Its not a competition. They are two separate, traumatic situations. Comparing unlike situations does not serve either of them.

The person who originally posted this meme is an adoptive parent who is attempting to co-opt the adoptee experience by starting a propaganda campaign in support of adoption.  You would NOT believe how MANY adoption related groups are listed at Facebook.  This group Adoption & Samfund Ungdom is Danish (I am 25%).

Here is a blurb in English from their page –

“Finally a Facebook page on adoptees who are glad they are adopted. I am thankful to God for all the good things I have in my life, including simple things like food, clothes, shelter and good health and I teach my adoptive children to be thankful to God (NOT thankful to me) for these too. I am happy there are many adoptees who are quite normal unlike the crazy businessman Arun Dohle who makes huge money out of adoptees.”

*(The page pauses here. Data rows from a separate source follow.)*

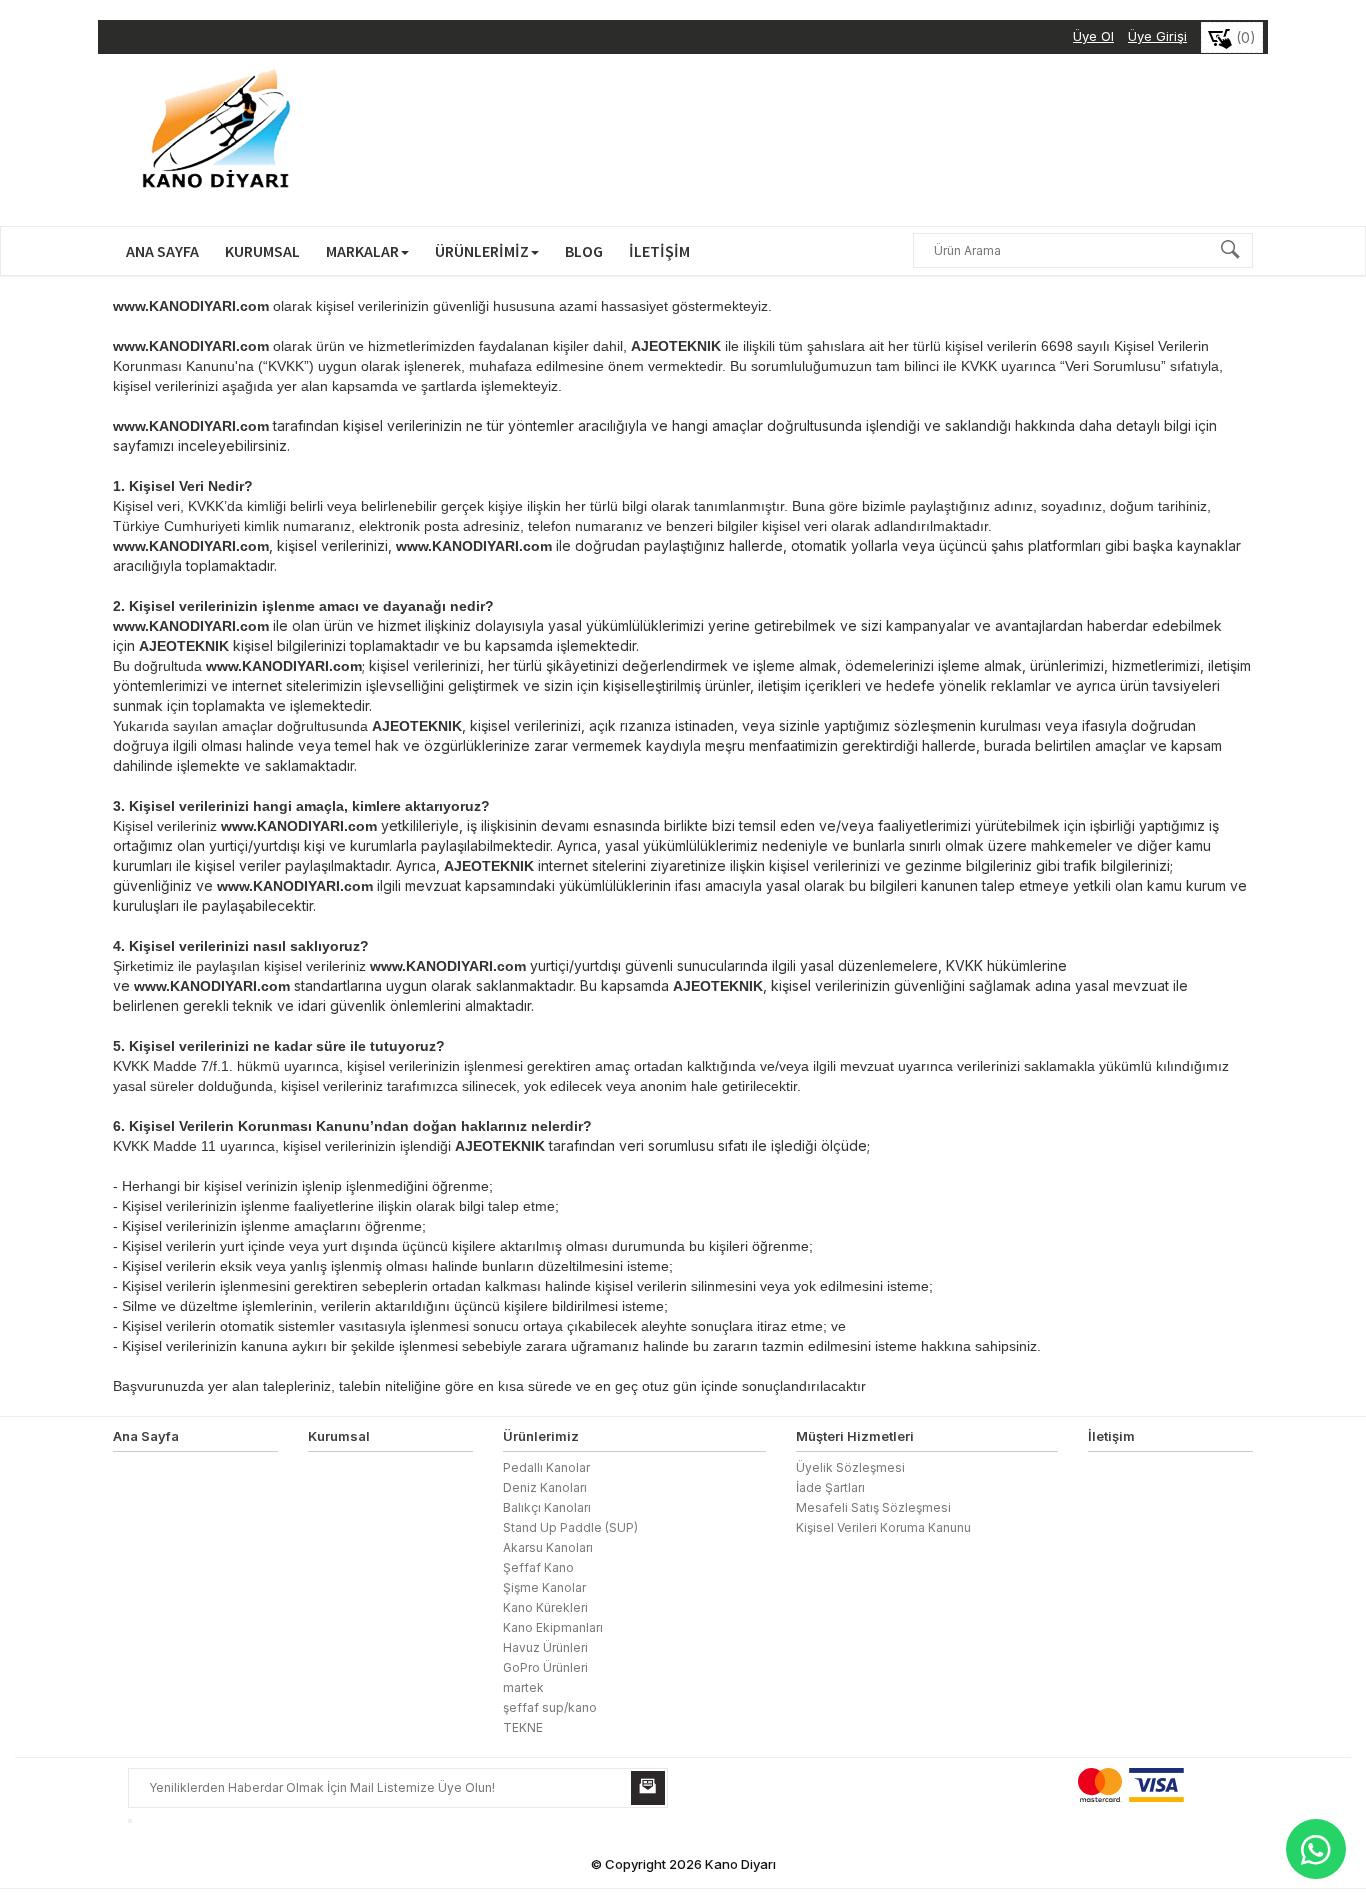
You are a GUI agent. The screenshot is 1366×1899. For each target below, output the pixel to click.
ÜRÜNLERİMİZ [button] (482, 251)
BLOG (584, 251)
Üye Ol (1093, 36)
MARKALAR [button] (362, 251)
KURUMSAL (262, 251)
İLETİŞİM (659, 251)
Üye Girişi (1157, 36)
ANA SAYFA (162, 251)
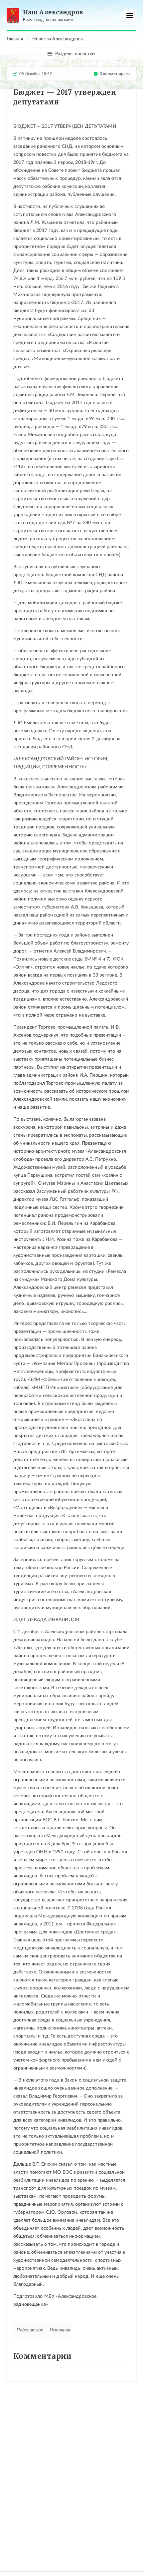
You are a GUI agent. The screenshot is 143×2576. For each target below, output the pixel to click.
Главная (15, 39)
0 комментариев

I would wish to note here that Arun Dohle was adopted by a German couple from an Indian orphanage.  Like many adoptees, he started to search for his roots in his late teens. The Indian orphanage did not want to provide access to his file. Arun addressed his issue through the Indian Courts.  It took him 17 years to finally obtain access to the desired information.  It should NOT have to be so hard.

My own mom tried to get her adoption file from the state of Tennessee and was rejected in the early 1990s.  I finally received her full file in 2017 after her death (not that she had to die to get this – she was never informed that the law in Tennessee was changed in the late 1990s that would have allowed her to receive it – more the tragedy really).

I simply want to make this clear.  An adoptee can be grateful for their blessings and still have deep traumatic wounds from the realities of their adoption.  I seriously have a problem with making adoption about God, even though I have a deep spirituality that connects me to my own creator.